Parallel Groups

When systems are added to a ParallelGroup, they will be executed in parallel, assuming that the ParallelGroup is given an MPI communicator of sufficient size. Adding subsystems to a ParallelGroup is no different than adding them to a normal Group. For example:

from openmdao.api import Problem, IndepVarComp, ParallelGroup, ExecComp, PETScVector

prob = Problem()
model = prob.model

model.add_subsystem('p1', IndepVarComp('x', 1.0))
model.add_subsystem('p2', IndepVarComp('x', 1.0))

parallel = model.add_subsystem('parallel', ParallelGroup())
parallel.add_subsystem('c1', ExecComp(['y=-2.0*x']))
parallel.add_subsystem('c2', ExecComp(['y=5.0*x']))

model.add_subsystem('c3', ExecComp(['y=3.0*x1+7.0*x2']))

model.connect("parallel.c1.y", "c3.x1")
model.connect("parallel.c2.y", "c3.x2")

model.connect("p1.x", "parallel.c1.x")
model.connect("p2.x", "parallel.c2.x")

prob.setup(check=False, mode='fwd')
prob.set_solver_print(level=0)
prob.run_model()

print(prob['c3.y'])
(rank 0) [ 29.]
(rank 1) [ 29.]

In this example, components c1 and c2 will be executed in parallel, provided that the ParallelGroup is given two MPI processes. If the name of the python file containing our example were my_par_model.py, we could run it under MPI and give it two processes using the following command:

mpirun -n 2 python my_par_model.py

Note

This will only work if you’ve installed the mpi4py and petsc4py python packages, which are not installed by default in OpenMDAO.

In the previous example, both components in the ParallelGroup required just a single MPI process, but what happens if we want to add subsystems to a ParallelGroup that has other processor requirements? In OpenMDAO, we control process allocation behavior by setting the min_procs and/or max_procs or proc_weights args when we call the add_subsystem function to add a particular subsystem to a ParallelGroup.

Group.add_subsystem(name, subsys, promotes=None, promotes_inputs=None, promotes_outputs=None, min_procs=1, max_procs=None, proc_weight=1.0)[source]

Add a subsystem.

Parameters:
name : str

Name of the subsystem being added

subsys : <System>

An instantiated, but not-yet-set up system object.

promotes : iter of (str or tuple), optional

A list of variable names specifying which subsystem variables to ‘promote’ up to this group.
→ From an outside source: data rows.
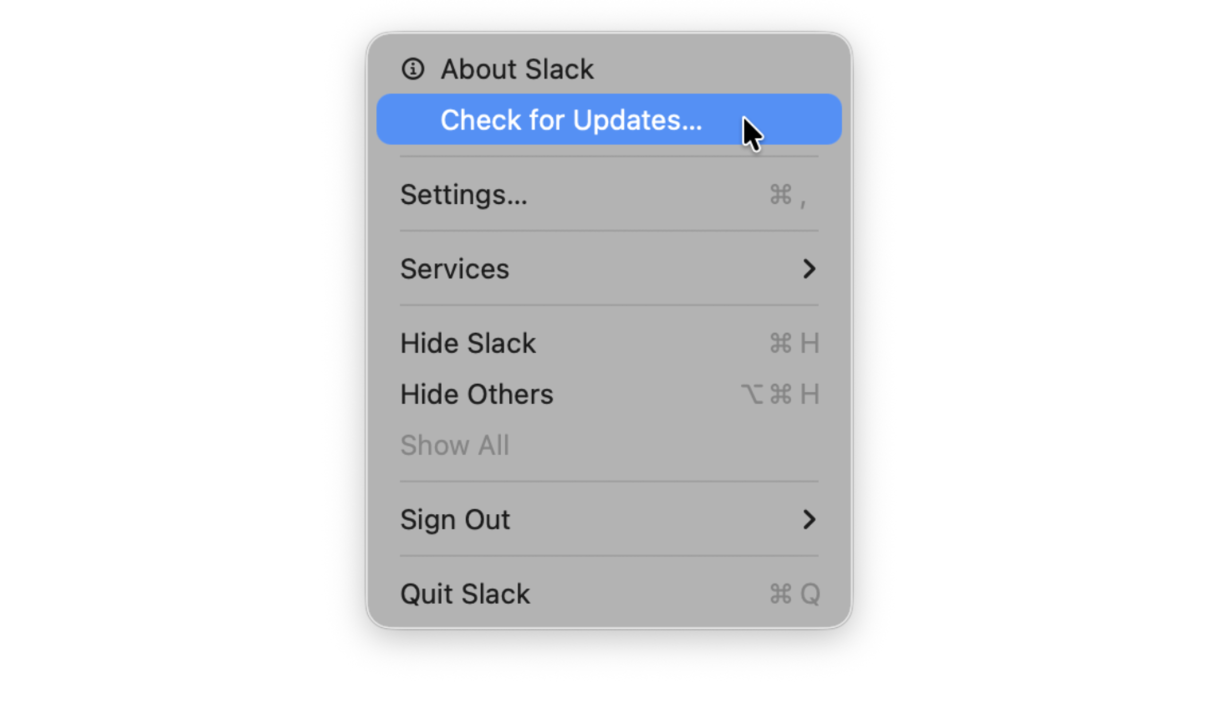The image size is (1216, 714).
Task: Open About Slack
Action: point(517,69)

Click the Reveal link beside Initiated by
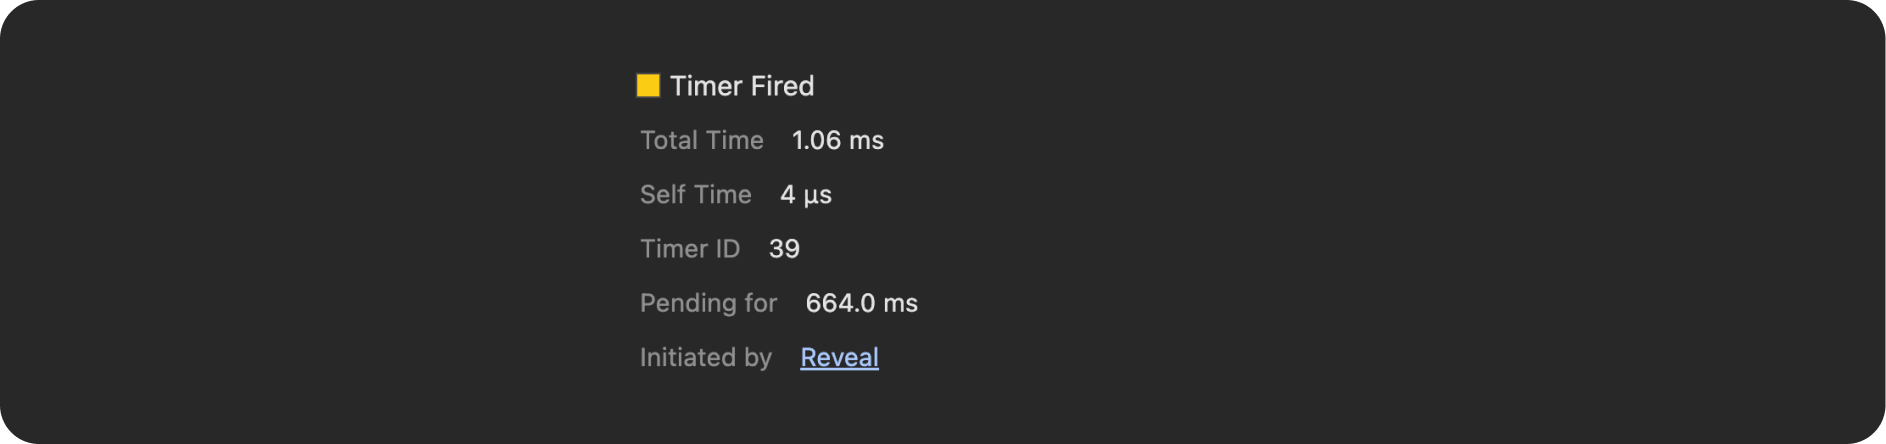[839, 358]
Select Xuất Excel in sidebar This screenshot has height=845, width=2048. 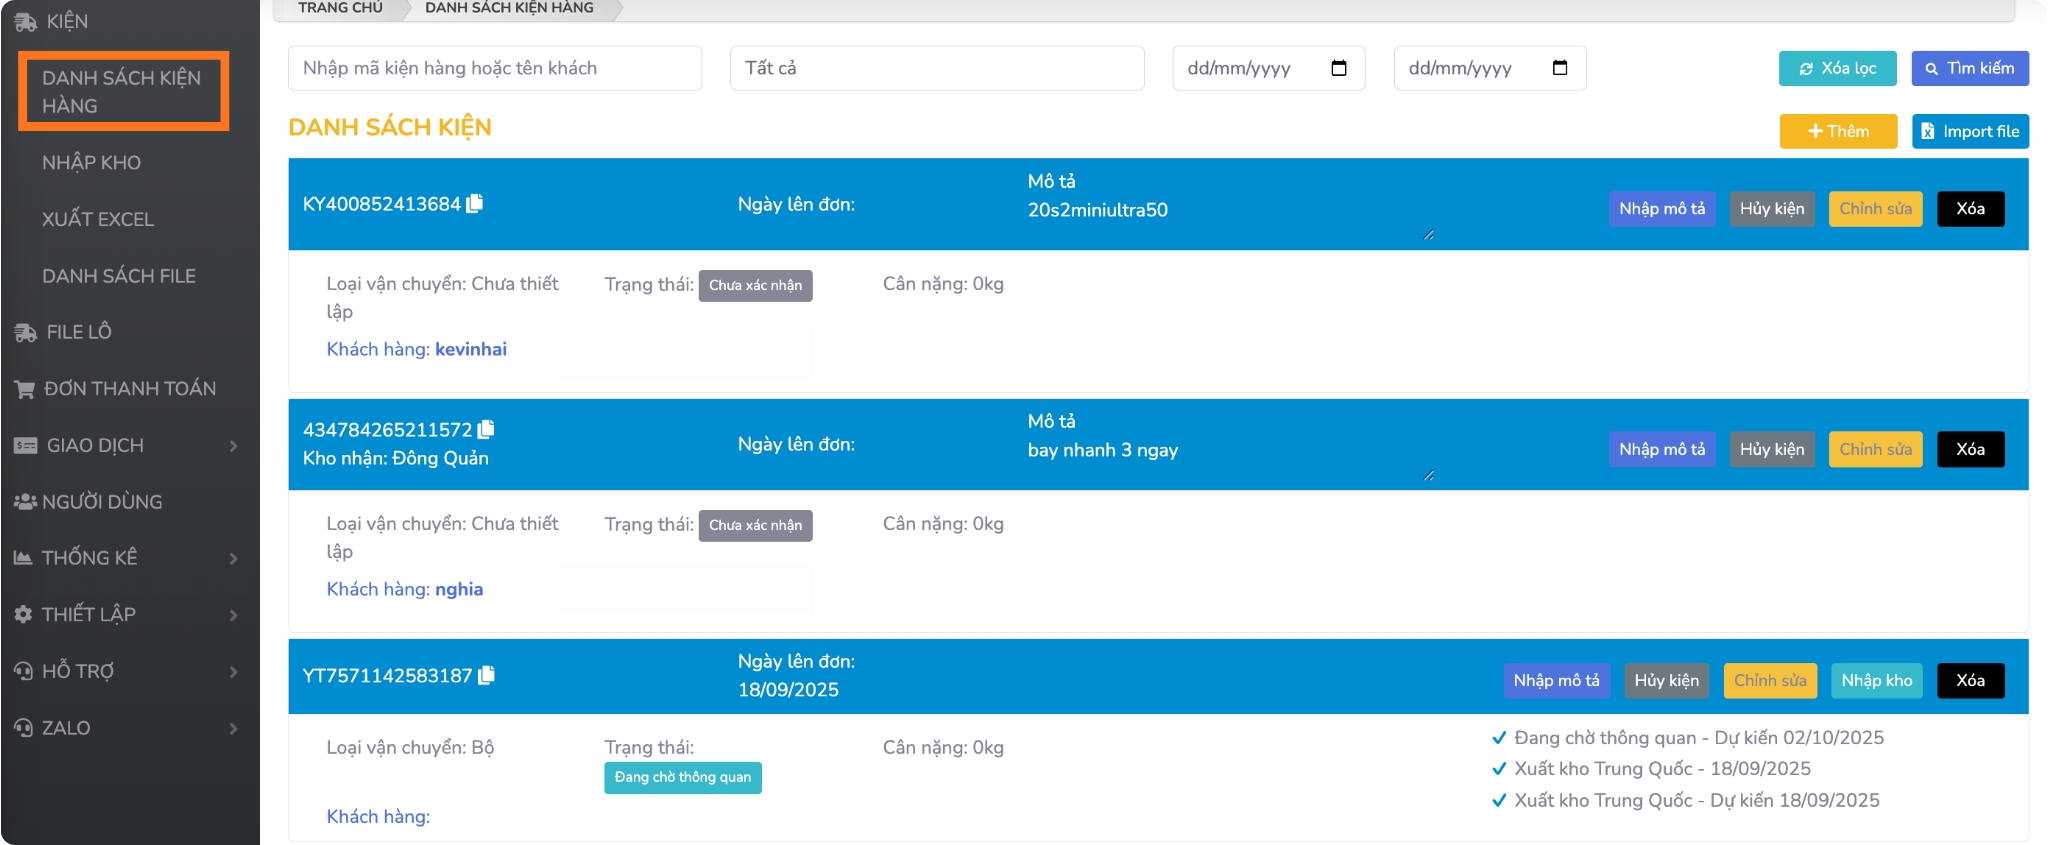pos(98,219)
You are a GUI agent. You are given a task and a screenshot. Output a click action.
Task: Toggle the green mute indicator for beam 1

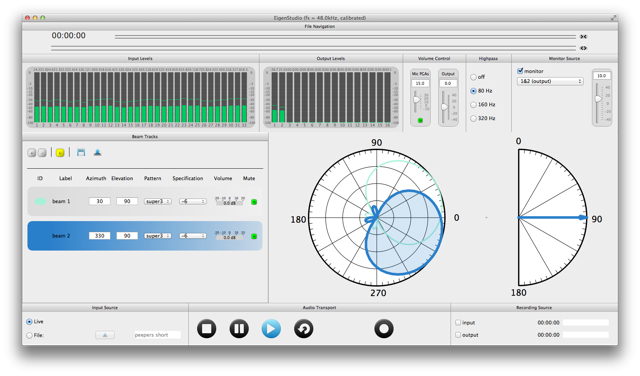(254, 202)
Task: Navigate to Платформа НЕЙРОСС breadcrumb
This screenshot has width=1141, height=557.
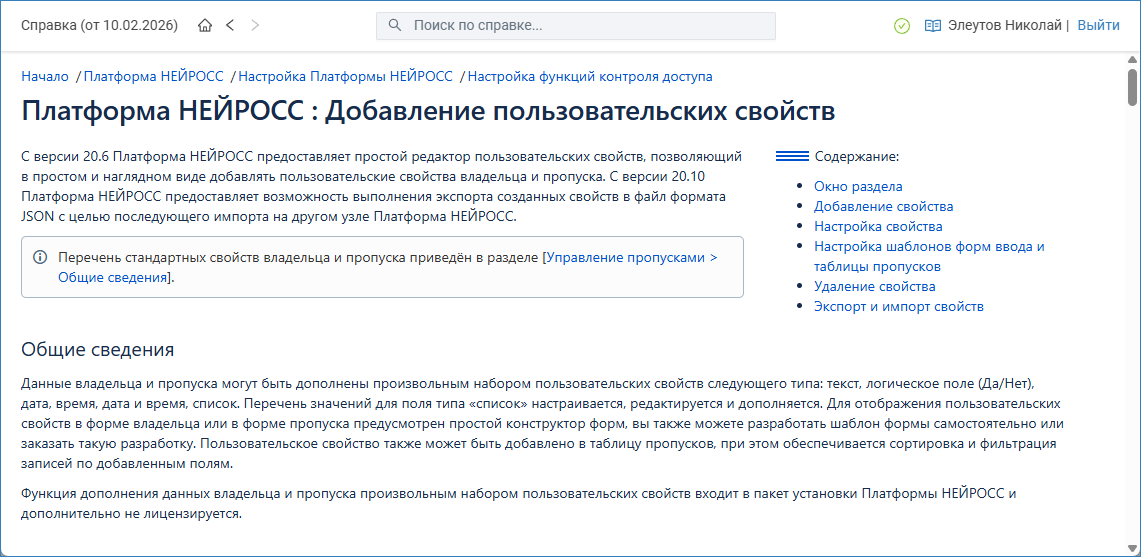Action: pos(154,76)

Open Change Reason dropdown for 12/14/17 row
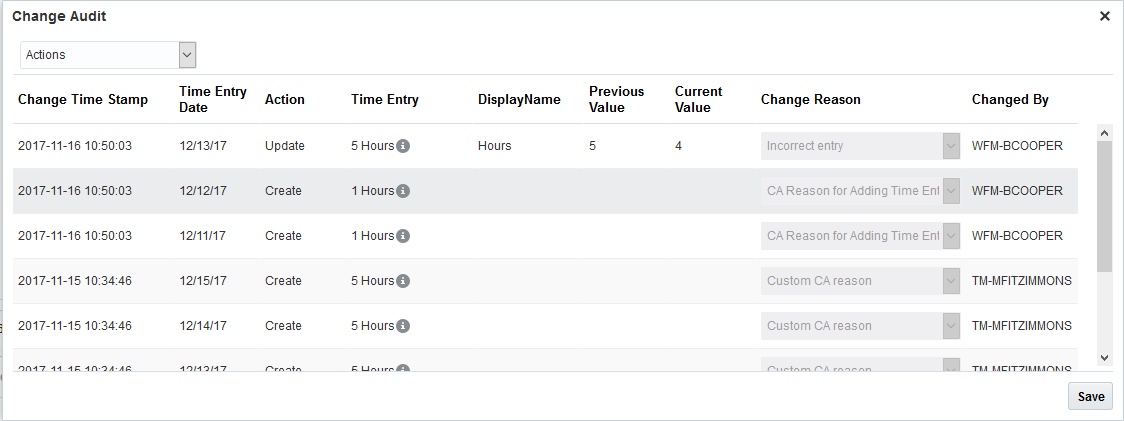point(951,326)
If an entry is a tuple of the form (old_name, new_name), this will rename the variable in the parent group.

promotes_inputs : iter of (str or tuple), optional

A list of input variable names specifying which subsystem input variables to ‘promote’ up to this group. If an entry is a tuple of the form (old_name, new_name), this will rename the variable in the parent group.

promotes_outputs : iter of (str or tuple), optional

A list of output variable names specifying which subsystem output variables to ‘promote’ up to this group. If an entry is a tuple of the form (old_name, new_name), this will rename the variable in the parent group.

min_procs : int

Minimum number of MPI processes usable by the subsystem. Defaults to 1.

max_procs : int or None

Maximum number of MPI processes usable by the subsystem. A value of None (the default) indicates there is no maximum limit.

proc_weight : float

Weight given to the subsystem when allocating available MPI processes to all subsystems. Default is 1.0.

Returns:
<System>

the subsystem that was passed in. This is returned to enable users to instantiate and add a subsystem at the same time, and get the reference back.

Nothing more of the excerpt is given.